* [WHAT THIS TASK INVOLVES] Copy each line below that includes "computer".

[Saved entries]
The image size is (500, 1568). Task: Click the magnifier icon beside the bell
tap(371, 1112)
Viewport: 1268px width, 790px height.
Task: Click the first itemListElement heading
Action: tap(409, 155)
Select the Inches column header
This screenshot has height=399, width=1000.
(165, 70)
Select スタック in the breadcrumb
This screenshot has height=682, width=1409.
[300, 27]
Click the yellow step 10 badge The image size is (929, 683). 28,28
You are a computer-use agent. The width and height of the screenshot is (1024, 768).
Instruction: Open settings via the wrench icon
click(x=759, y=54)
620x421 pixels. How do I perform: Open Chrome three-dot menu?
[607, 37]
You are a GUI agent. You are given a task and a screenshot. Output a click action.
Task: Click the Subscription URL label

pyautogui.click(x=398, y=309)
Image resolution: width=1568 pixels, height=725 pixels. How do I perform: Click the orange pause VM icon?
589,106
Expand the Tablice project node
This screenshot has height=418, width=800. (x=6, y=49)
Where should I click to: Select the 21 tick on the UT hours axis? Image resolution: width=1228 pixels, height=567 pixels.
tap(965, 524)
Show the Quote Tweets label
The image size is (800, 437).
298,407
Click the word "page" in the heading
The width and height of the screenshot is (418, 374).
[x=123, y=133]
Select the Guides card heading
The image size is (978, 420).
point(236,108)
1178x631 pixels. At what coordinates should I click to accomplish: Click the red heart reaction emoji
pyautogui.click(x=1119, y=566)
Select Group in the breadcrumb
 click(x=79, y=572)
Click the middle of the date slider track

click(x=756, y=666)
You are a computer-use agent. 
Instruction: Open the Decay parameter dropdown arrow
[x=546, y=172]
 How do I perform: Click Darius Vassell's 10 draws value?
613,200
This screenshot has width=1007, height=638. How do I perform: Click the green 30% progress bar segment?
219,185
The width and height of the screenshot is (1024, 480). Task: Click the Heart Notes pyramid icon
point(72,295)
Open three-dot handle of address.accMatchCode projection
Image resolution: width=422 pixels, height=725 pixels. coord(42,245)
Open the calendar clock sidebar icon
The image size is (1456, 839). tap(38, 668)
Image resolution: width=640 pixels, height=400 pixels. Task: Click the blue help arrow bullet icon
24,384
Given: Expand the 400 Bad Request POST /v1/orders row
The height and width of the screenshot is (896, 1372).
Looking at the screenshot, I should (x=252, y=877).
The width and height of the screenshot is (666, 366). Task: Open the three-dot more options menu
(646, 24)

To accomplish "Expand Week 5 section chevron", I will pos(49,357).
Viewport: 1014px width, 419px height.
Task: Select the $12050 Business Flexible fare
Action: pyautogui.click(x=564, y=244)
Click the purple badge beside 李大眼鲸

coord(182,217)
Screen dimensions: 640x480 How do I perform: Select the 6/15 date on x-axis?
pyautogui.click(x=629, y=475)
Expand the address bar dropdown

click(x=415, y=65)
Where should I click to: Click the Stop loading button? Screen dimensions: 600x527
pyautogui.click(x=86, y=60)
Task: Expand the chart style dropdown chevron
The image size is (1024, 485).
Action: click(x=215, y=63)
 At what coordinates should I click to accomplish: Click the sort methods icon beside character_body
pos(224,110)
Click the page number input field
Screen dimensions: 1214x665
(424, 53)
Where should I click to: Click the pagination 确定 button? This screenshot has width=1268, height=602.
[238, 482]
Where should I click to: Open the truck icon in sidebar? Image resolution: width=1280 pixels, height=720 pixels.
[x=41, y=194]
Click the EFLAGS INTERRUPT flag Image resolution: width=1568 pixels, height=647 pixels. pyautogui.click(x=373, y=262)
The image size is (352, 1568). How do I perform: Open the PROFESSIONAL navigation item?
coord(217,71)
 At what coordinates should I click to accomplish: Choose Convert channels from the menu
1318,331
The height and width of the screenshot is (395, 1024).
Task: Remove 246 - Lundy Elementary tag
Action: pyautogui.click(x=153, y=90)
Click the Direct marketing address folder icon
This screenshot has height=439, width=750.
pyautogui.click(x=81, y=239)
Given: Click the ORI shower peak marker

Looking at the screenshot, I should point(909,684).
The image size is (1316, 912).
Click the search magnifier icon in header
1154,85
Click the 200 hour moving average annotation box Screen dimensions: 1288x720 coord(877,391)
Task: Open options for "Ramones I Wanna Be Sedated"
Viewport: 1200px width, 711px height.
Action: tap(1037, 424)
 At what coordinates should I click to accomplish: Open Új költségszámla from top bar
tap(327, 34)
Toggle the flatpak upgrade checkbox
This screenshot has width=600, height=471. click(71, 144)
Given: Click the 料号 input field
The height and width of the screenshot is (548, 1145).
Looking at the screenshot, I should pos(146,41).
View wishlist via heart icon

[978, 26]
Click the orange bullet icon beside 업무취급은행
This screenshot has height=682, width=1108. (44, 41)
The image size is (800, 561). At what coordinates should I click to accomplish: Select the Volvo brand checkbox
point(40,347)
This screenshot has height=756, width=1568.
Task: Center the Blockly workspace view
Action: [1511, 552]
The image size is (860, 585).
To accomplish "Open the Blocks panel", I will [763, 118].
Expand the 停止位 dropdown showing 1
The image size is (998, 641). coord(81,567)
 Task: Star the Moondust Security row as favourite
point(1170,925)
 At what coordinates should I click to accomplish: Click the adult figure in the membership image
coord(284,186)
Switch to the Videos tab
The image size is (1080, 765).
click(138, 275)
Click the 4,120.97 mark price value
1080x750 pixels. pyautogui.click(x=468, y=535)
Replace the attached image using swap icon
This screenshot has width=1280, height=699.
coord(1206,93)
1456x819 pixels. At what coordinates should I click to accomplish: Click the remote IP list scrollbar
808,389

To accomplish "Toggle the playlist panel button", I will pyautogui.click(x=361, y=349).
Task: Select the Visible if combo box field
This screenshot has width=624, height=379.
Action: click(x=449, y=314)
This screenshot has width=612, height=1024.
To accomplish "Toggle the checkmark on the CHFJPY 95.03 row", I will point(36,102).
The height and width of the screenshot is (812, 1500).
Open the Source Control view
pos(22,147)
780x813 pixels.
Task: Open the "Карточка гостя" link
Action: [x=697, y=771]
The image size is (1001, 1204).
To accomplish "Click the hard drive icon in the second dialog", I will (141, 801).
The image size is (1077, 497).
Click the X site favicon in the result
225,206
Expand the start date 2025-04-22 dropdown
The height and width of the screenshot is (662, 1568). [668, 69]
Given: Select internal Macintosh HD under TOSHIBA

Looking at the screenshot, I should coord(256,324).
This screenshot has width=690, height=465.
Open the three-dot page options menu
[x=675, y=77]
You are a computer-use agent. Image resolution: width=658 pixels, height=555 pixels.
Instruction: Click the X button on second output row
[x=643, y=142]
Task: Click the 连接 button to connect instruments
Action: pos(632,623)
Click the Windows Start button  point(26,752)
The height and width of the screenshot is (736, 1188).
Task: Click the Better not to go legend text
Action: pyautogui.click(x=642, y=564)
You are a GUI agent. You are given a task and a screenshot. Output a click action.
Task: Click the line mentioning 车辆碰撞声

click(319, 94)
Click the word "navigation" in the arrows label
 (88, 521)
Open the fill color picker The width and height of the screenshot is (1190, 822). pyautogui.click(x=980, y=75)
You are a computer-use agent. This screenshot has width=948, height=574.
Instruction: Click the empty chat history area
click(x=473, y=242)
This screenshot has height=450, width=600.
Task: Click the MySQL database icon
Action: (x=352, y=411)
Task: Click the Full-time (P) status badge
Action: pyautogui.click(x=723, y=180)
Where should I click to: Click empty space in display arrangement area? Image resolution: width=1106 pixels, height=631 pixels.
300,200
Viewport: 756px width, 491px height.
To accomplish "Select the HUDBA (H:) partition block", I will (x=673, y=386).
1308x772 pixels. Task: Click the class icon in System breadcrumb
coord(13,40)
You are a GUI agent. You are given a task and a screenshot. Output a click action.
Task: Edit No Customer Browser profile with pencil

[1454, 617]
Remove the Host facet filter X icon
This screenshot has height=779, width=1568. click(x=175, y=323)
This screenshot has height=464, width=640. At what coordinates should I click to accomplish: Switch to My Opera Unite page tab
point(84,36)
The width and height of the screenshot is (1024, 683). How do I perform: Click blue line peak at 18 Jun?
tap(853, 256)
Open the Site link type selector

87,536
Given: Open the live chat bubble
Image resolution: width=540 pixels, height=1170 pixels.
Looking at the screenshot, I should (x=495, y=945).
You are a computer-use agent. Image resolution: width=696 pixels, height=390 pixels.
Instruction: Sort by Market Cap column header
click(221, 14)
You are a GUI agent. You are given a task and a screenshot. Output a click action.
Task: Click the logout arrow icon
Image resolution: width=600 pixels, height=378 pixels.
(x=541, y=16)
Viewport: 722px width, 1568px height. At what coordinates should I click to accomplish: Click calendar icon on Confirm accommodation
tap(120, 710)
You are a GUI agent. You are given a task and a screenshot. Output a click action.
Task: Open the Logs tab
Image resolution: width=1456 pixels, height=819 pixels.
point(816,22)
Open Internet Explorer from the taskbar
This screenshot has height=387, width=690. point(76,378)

* [TASK OUTPUT]
You are a computer-use agent. The width and height of the screenshot is (1024, 768).
You are a computer-use agent. 
You are a computer-use agent. Image resolution: width=658 pixels, height=555 pixels.
You are a computer-use agent. This screenshot has width=948, height=574.
You are a computer-use agent. Image resolution: width=696 pixels, height=390 pixels.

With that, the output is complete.